### QUOTED PASSAGE:

Those spring training troubles followed him—he allowed Cleveland four runs and four hits in three relief innings during Kansas City’s third game of the season, and manager Mike Matheny used him only once before he pitched a decent two-thirds of an inning six days ago in Seattle. He was good again against the White Sox Tuesday.
And for whatever reason, Singer still isn’t throwing the changeup, or any other third pitch, he desperately needs to supplement his sinker and slider—per Baseball Savant, only one of his 103 pitches this seasons has been a change, a fact his employer can’t be happy about.
The trip to Triple-A is important for KC Royals pitcher Brady Singer.
Not surprisingly, and as reported by mlb.com KC beat writer Anne Rogers, the Kansas City brass—specifically, President of Baseball Operations Dayton Moore—says Singer is headed to Omaha to start and he’s still very much in the club’s plans:
But let’s think a bit more about this.
First, remember Moore is an honest man, so don’t doubt for a second that Singer remains in the club’s long range plans will rejoin the rotation whenever he returns to Kansas City.
Only the Royals know, however, exactly why Singer was in the big league bullpen and why he didn’t get a start while Kris Bubic and Carlos Hernández struggled. But that they lost some patience and confidence in Singer is certainly possible, especially after his poor spring training, subpar first performance of the season, and that all but totally absent third pitch.
And all that’s why this journey back to Triple-A is so critical for Singer and his further development. The truncated 2020 season essentially forced him to the majors and deprived him of an important minor league development season, which perhaps accounts more than anything for his 9-15, 4.67 major league record, numbers not quite up to snuff for the first round draft pick Singer was in 2018.

### LIST OF TASKS:
1. Quote the passage on Brady Singer above word for word, starting at the words "First, remember Moore" and ending after the words "absent third pitch.".
2. Summarize the Brady Singer article in two sentences.
3. According to the Brady Singer article, in what year was Singer a first round draft pick?

### SUPPLIED MATERIAL:
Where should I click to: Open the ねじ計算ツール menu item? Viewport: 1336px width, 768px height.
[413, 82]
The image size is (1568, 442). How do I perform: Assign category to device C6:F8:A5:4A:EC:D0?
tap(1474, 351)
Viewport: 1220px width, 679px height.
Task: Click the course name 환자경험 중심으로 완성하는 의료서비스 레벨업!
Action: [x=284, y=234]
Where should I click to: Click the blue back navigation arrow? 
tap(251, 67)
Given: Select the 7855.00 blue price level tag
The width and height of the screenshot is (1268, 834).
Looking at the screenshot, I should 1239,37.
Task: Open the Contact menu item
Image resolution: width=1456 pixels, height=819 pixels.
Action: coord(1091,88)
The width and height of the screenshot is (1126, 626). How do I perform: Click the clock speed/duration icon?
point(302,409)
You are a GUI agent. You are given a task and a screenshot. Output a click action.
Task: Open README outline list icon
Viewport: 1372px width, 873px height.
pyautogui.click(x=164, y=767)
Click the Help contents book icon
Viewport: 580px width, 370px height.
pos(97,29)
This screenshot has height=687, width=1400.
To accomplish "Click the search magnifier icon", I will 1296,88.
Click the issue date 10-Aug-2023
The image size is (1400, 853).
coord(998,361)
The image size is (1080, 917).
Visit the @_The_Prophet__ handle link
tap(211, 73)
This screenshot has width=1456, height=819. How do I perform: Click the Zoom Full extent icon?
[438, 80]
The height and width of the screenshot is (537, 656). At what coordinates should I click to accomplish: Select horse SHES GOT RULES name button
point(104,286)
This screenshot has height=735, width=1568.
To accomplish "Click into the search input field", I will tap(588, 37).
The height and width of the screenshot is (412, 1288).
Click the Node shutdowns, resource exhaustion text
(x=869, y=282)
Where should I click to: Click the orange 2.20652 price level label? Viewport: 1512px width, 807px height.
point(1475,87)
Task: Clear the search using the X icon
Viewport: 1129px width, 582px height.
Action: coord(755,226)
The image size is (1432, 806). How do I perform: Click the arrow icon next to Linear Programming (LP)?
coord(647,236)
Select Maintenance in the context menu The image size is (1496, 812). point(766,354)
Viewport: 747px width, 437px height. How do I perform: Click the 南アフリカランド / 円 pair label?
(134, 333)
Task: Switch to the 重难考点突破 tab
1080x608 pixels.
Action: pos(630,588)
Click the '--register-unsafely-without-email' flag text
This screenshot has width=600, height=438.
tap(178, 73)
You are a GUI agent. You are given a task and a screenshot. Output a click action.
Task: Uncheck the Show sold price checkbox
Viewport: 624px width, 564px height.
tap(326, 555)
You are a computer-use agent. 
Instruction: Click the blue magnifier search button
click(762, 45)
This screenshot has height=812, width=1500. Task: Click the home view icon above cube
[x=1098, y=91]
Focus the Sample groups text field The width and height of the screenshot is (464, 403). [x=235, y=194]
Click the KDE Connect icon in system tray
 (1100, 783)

### IN RESPONSE:
1.
First, remember Moore is an honest man, so don’t doubt for a second that Singer remains in the club’s long range plans will rejoin the rotation whenever he returns to Kansas City.
Only the Royals know, however, exactly why Singer was in the big league bullpen and why he didn’t get a start while Kris Bubic and Carlos Hernández struggled. But that they lost some patience and confidence in Singer is certainly possible, especially after his poor spring training, subpar first performance of the season, and that all but totally absent third pitch.

2. Kansas City Royals pitcher Brady Singer, who followed a poor spring training with a subpar first outing and has thrown almost no changeup or other third pitch, is headed to Triple-A Omaha to start, though Dayton Moore says he is still in the club's plans. The article calls the trip critical for his development because the truncated 2020 season forced him to the majors and deprived him of an important minor league development season.

3. 2018